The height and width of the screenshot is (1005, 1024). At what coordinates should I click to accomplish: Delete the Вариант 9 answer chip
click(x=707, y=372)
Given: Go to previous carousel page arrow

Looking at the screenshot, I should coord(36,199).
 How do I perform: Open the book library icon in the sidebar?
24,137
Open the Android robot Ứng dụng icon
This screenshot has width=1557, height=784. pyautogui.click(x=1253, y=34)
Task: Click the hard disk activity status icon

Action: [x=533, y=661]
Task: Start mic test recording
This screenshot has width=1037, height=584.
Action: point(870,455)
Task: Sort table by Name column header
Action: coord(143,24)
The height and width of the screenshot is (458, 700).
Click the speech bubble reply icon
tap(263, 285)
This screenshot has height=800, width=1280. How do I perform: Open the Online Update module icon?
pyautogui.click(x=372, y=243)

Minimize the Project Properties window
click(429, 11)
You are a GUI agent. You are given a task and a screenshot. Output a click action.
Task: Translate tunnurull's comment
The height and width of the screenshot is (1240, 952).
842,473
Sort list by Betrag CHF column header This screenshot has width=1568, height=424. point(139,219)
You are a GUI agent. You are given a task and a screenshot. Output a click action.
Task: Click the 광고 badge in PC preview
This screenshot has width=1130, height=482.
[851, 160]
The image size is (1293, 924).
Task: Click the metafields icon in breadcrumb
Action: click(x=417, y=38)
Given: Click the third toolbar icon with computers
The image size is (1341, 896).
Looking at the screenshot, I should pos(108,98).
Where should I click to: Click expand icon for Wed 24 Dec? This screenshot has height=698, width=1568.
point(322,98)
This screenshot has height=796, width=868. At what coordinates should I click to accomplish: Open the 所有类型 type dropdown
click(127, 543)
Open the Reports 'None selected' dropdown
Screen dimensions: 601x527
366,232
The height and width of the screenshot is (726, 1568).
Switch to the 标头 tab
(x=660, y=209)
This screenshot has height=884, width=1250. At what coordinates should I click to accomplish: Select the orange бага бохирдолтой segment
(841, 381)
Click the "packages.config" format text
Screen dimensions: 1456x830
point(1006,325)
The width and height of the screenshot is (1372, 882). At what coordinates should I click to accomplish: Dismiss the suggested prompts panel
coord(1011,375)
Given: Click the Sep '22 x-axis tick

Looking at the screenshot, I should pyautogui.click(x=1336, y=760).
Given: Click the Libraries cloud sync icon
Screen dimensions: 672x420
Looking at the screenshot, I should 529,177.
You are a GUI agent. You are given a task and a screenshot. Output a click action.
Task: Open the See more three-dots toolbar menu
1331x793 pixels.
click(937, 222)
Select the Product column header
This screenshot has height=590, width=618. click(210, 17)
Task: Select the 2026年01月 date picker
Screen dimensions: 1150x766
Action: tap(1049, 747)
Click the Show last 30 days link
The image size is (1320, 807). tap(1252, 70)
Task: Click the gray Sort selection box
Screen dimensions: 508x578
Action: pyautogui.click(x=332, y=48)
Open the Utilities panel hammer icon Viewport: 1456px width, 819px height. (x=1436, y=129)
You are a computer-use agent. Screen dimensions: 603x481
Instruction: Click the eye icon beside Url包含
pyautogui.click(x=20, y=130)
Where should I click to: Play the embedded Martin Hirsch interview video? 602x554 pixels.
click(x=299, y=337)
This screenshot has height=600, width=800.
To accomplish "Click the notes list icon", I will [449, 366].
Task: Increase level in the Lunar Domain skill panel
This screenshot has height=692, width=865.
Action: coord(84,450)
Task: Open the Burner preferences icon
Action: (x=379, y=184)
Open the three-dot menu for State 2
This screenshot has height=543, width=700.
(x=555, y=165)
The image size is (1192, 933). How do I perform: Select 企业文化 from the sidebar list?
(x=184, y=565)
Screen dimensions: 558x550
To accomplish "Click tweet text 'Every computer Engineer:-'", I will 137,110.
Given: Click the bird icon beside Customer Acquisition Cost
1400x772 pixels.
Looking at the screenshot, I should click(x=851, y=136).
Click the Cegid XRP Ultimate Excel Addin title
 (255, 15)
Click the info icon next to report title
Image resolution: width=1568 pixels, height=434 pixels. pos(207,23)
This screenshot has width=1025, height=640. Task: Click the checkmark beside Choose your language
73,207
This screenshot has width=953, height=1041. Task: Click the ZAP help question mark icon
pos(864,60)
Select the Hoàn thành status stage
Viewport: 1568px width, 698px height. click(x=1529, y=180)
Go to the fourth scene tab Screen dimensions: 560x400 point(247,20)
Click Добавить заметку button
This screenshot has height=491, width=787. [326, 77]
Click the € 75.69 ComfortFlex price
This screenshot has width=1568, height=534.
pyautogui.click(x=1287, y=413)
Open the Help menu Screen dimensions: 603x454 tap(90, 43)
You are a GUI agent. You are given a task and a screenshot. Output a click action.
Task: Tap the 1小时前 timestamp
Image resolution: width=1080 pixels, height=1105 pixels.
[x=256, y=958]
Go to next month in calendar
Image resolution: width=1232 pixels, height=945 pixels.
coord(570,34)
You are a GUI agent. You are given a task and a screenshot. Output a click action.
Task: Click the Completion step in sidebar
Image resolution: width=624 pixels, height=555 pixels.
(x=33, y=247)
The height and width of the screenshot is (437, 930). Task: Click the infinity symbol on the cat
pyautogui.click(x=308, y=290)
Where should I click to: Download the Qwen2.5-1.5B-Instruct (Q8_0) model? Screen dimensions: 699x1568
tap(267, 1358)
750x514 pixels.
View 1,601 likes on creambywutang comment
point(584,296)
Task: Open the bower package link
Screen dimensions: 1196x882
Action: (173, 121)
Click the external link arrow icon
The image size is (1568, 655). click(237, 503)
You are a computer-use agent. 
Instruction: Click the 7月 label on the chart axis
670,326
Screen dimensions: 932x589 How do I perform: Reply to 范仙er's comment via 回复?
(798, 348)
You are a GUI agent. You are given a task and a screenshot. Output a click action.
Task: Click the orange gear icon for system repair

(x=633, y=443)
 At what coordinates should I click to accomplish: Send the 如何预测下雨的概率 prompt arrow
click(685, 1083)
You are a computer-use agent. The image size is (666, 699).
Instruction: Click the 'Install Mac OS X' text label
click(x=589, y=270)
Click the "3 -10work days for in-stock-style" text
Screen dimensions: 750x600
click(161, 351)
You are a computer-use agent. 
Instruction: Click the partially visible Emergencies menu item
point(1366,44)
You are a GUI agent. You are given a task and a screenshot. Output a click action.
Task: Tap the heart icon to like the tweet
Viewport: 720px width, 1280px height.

+--

> [Activity]:
Check each line of the entries for "will" and copy those that have it.

> [Task solution]:
To accomplish "Click the notes list icon", I will [449, 366].
To accomplish "Click tweet text 'Every computer Engineer:-'", I will 137,110.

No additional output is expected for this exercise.